▸ **How to complete this task**
Copy out the passage on care as a public good word for word, in full.

▸ **Page extract**
^^^^^^^^^^^^^^^^

Recognizing care as a public good and investing in it as such—funded with public dollars to meet demand and available to all who need it—are among the most effective ways to confront the nation’s long history of racial and economic inequity.
Ensuring care as a public good is a necessary step toward liberation
An economy centered on care supports families’ ability to thrive and is essential to the society we must build. Dr. Martin Luther King envisioned a “beloved community” grounded in living wages, decent housing, quality education, the freedom to live in peace, and health care. But his vision reached beyond material provision to something deeper: dignity, agency, compassion, and the liberation that comes when people no longer want for basic needs. Ensuring care as a public good is a necessary step toward that liberation—and toward fulfilling our nation’s promise and full potential.
Key Takeaways From the Full Brief
- Care work—spanning early childhood education, home- and community-based services, and support for older adults and people with disabilities—is the backbone of our social infrastructure. High-quality care allows people to learn, heal, connect, and age with dignity.

^^^^^^^^^^^^^^^^

[Collected data]

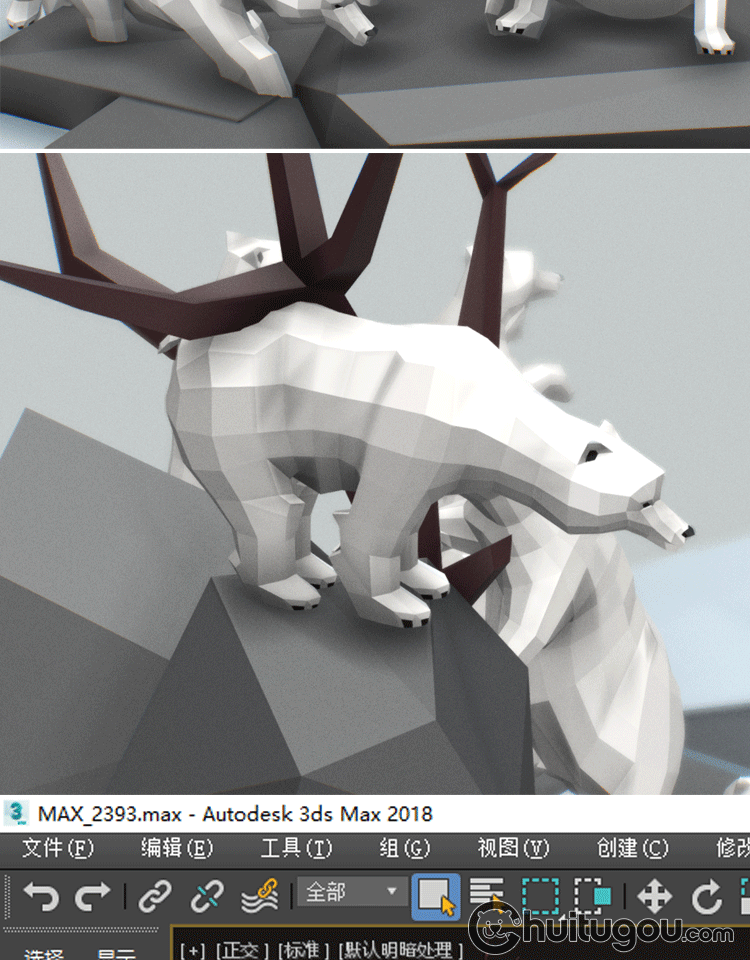This screenshot has height=960, width=750.
Task: Open the Select by Name list
Action: coord(487,895)
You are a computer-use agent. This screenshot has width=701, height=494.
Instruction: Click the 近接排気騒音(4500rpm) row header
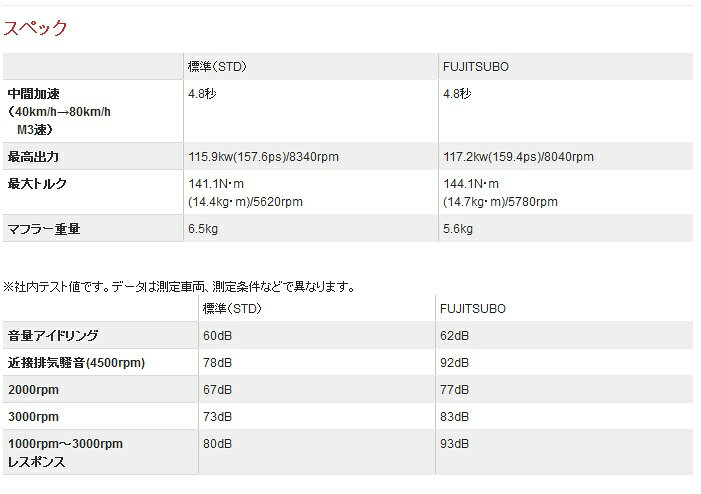click(x=76, y=362)
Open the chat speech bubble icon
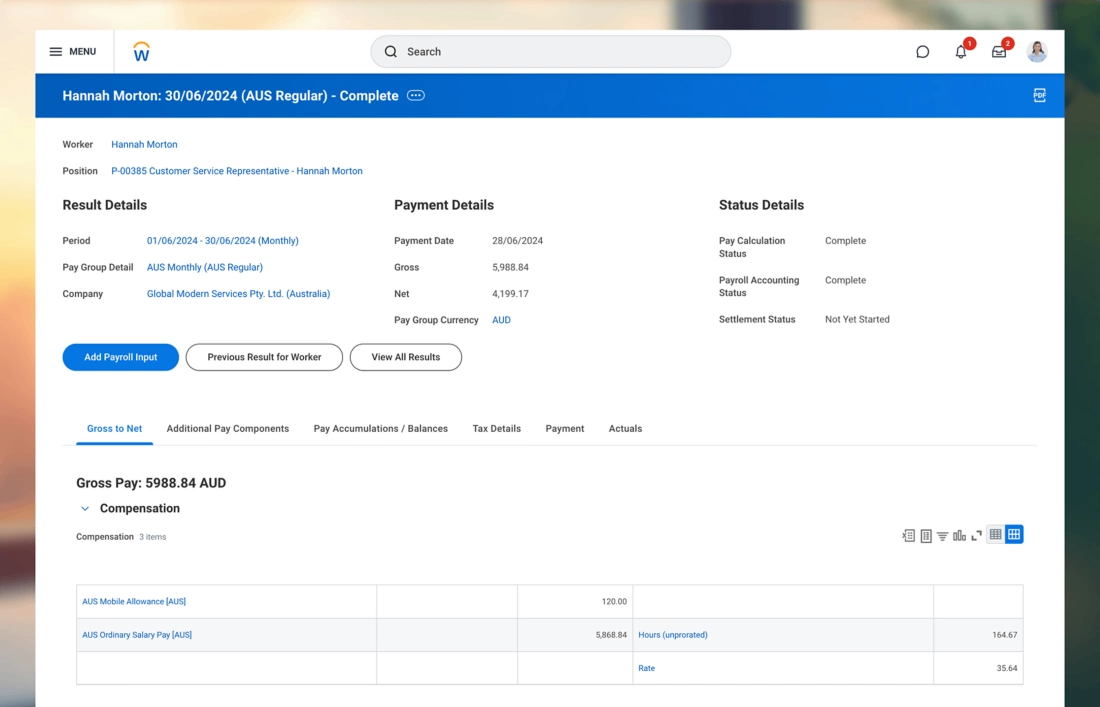This screenshot has width=1100, height=707. tap(922, 52)
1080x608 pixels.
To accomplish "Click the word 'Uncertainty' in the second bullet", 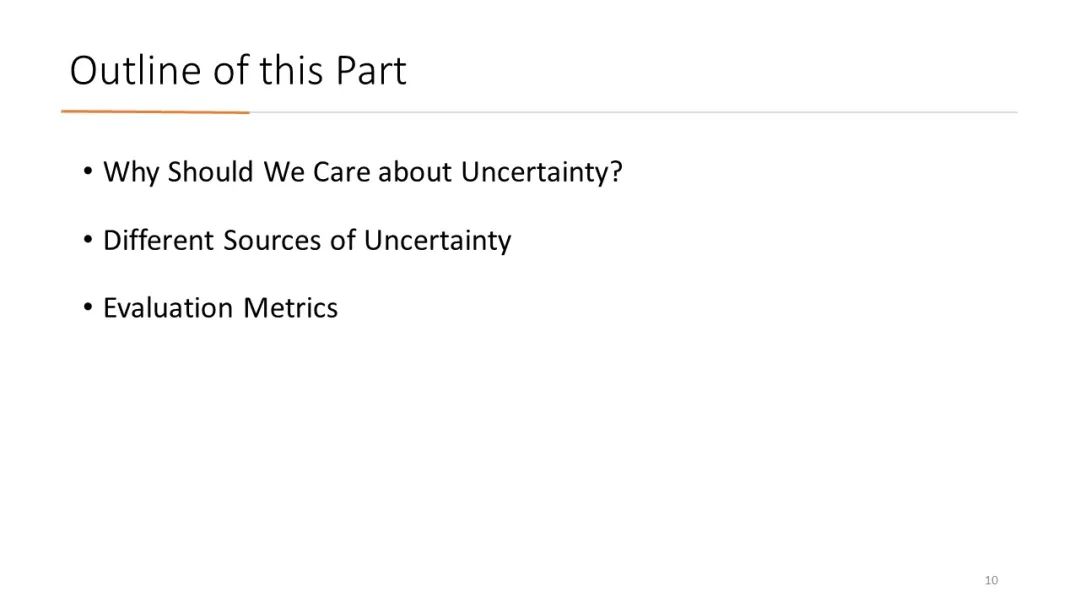I will [437, 240].
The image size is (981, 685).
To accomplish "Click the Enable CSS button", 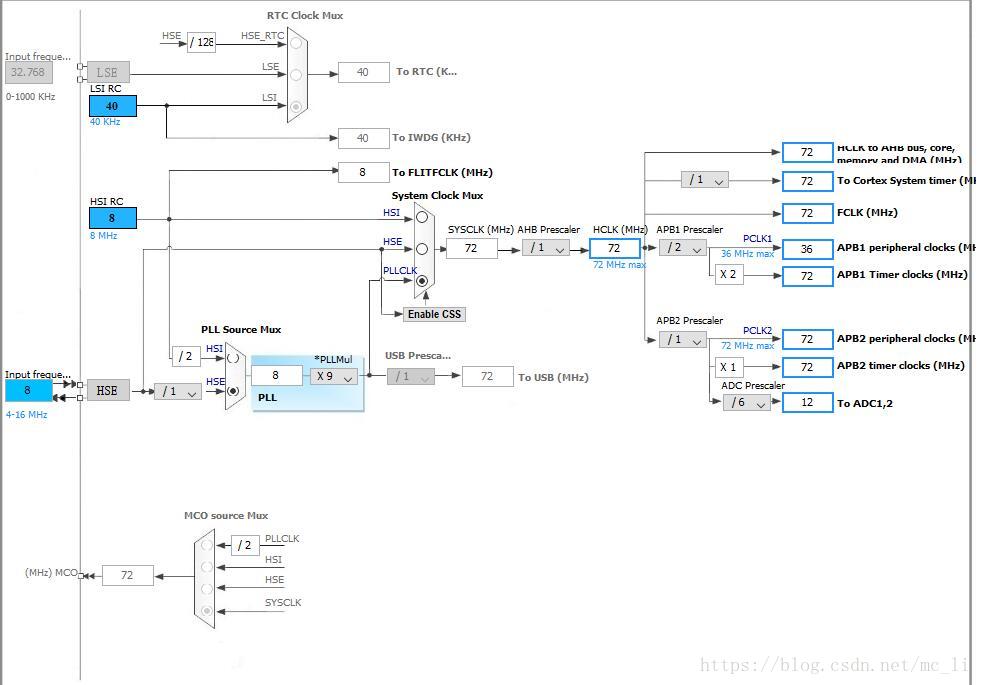I will coord(434,314).
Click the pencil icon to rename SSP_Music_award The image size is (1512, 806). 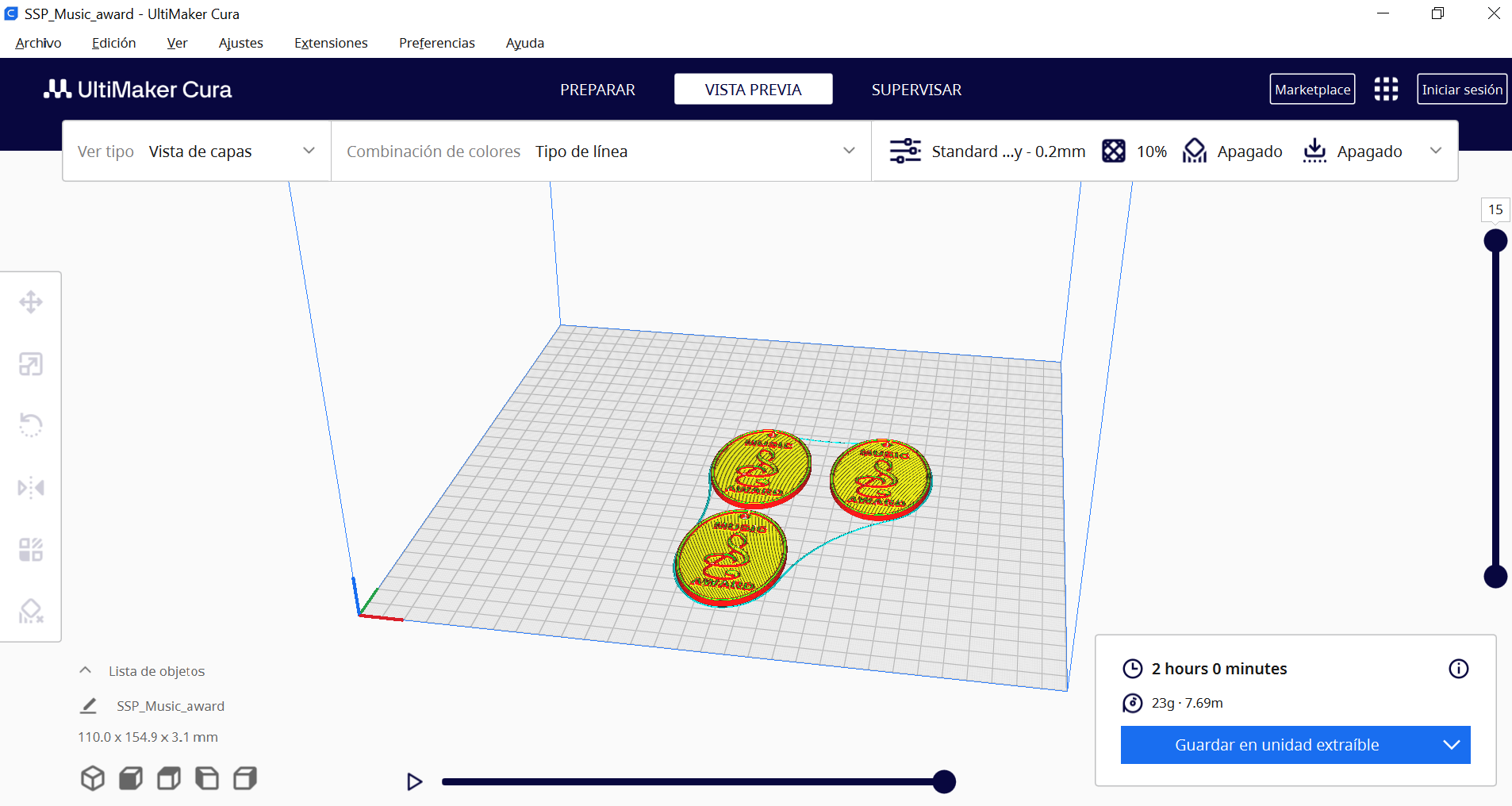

^^^^^^^^^^^^^^^^

▸ **Answer for the task**
Recognizing care as a public good and investing in it as such—funded with public dollars to meet demand and available to all who need it—are among the most effective ways to confront the nation’s long history of racial and economic inequity.
Ensuring care as a public good is a necessary step toward liberation
An economy centered on care supports families’ ability to thrive and is essential to the society we must build. Dr. Martin Luther King envisioned a “beloved community” grounded in living wages, decent housing, quality education, the freedom to live in peace, and health care. But his vision reached beyond material provision to something deeper: dignity, agency, compassion, and the liberation that comes when people no longer want for basic needs. Ensuring care as a public good is a necessary step toward that liberation—and toward fulfilling our nation’s promise and full potential.
Key Takeaways From the Full Brief
- Care work—spanning early childhood education, home- and community-based services, and support for older adults and people with disabilities—is the backbone of our social infrastructure. High-quality care allows people to learn, heal, connect, and age with dignity.